What’s so funny ’bout peace, love and Kyrgyzstanding: In ancient times, Turkish-descended nomads settled in the Tien Shan mountains of Central Asia. Their descendents formed the Kyrgyz culture, which existed for centuries until a flood of Russian colonists in the early 1900s disrupted their pastoral nomadic way of life. The Kyrgyz tried to revolt in 1916 but failed. Kyrgyzstan became part of the Soviet Union where it remained until it declared its independence in 1991.
That’s just a little bit of background on your sister nation. Yes, that’s right, Montana and Kyrgyzstan are siblings, joined in the bonds of international unity and cooperation under the auspices of the NATO Partnership for Peace program. At the end of May the program had a major event in Kyrgyzstan’s capital, Bishkek, attended by nearly 20 Montanans.
While Arizona gets to hang out with Kazakhstan and Nevada chills with Turkmenistan, Montana was a natural match for Kyrgyzstan, a nation of nearly 5 million people about the size of Nebraska. Kyrgyzstan is a rugged nation covered in mountains, which faces many of the same emergency management issues as Montana.
“Everything is in the valleys, just like here in western Montana,” says Bill Thomas, a Missoula-based official in the state Disaster and Emergency Services administration who went on the trip. “So they have the same kind of threats that we do, except we have the infrastructure to respond and they have absolutely nothing.”

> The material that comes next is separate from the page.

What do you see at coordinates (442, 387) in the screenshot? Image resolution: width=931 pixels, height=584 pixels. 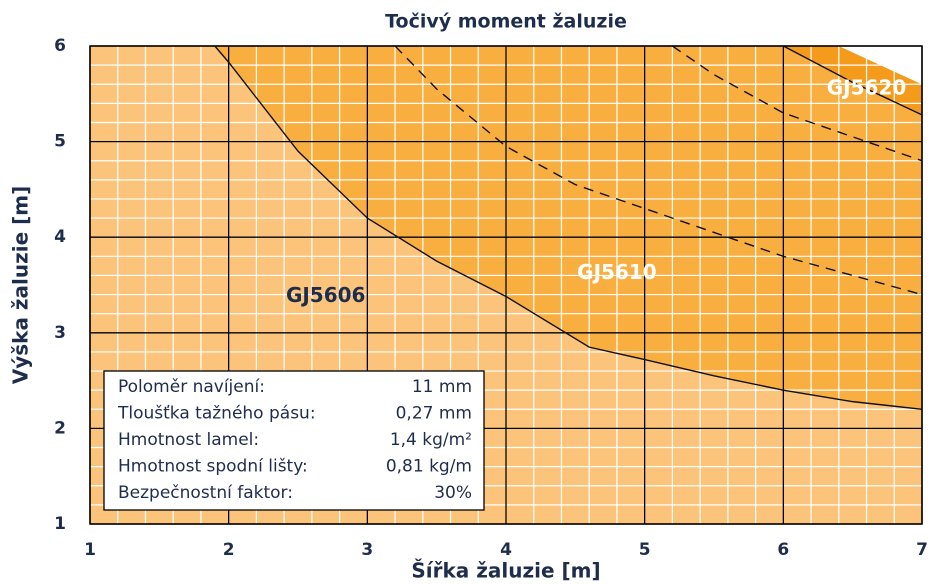 I see `info-value: 11 mm` at bounding box center [442, 387]. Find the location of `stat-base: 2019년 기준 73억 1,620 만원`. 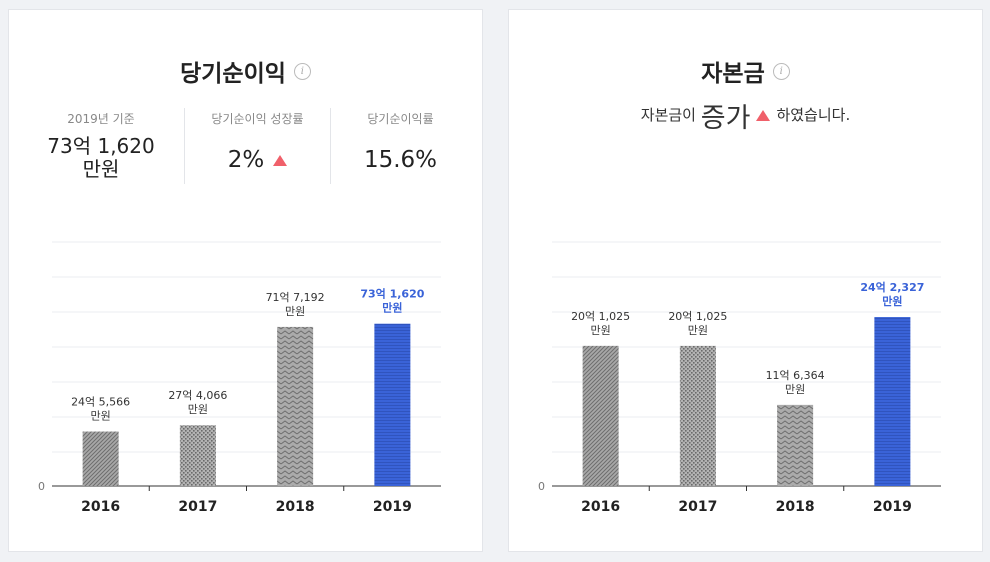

The infrastructure has gotten slightly better over time, says Chief Warrant Officer Ric Bridwell of the Montana National Guard.

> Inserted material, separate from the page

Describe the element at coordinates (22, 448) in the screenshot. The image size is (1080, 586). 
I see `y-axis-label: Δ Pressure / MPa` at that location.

“It’s been a real experience just to see how they progress each time you go over,” says Bridwell, who has been to Kyrgyzstan nine times in the last three years. “The roads are better and the buildings are newer.”
The NATO program was designed to foster military cooperation and the spread of democratic government, Bridwell says. The work between Montana’s National Guard and Kyrgyzstani agencies has focused on demonstrating how military prowess can be used to help civil authorities in the event of emergencies, Bridwell says.
In addition to National Guard representatives and emergency services officials, some other civilians went on the trip, including a Blaine County commissioner and a Red Cross representative. Civilian doctors, nurses, and emergency response professionals routinely go on exchange trips, Bridwell says, and Kyrgyzstanis in similar jobs have come to Montana on a regular basis.
“The people over there are absolutely amazing, they’re very open and receptive and warm and just delightful,” Thomas says. He remembers the last time he was in Kyrgyzstan when he and some other Americans were “ambushed” by a group of friendly Kyrgyzstani legislators at an event.
“They wanted to talk to some Americans,” Thomas says. “We had some vodka toasts to each others’ futures and health and peace and all that business. One of them told us that when he was growing up he was taught to fear Americans and was never sure he wanted to meet any Americans, but we just had such a delightful time there.
There were hugs all around and it was just a marvelous experience.”
Thomas also gives high marks to the cuisine in Kyrgyzstan.
“They have absolutely the best tomatoes in the entire world, I’m convinced,” he says. “They eat a lot of lamb, a lot of salads. And horses, by the way, you eat horsemeat. Of course they have a rich tradition of horsemanship and breeding and so forth, being related to the Mongols and the Cossacks.”
Did Thomas indulge in the horsemeat?
“Everything,” he says. “I tried everything. It was great.”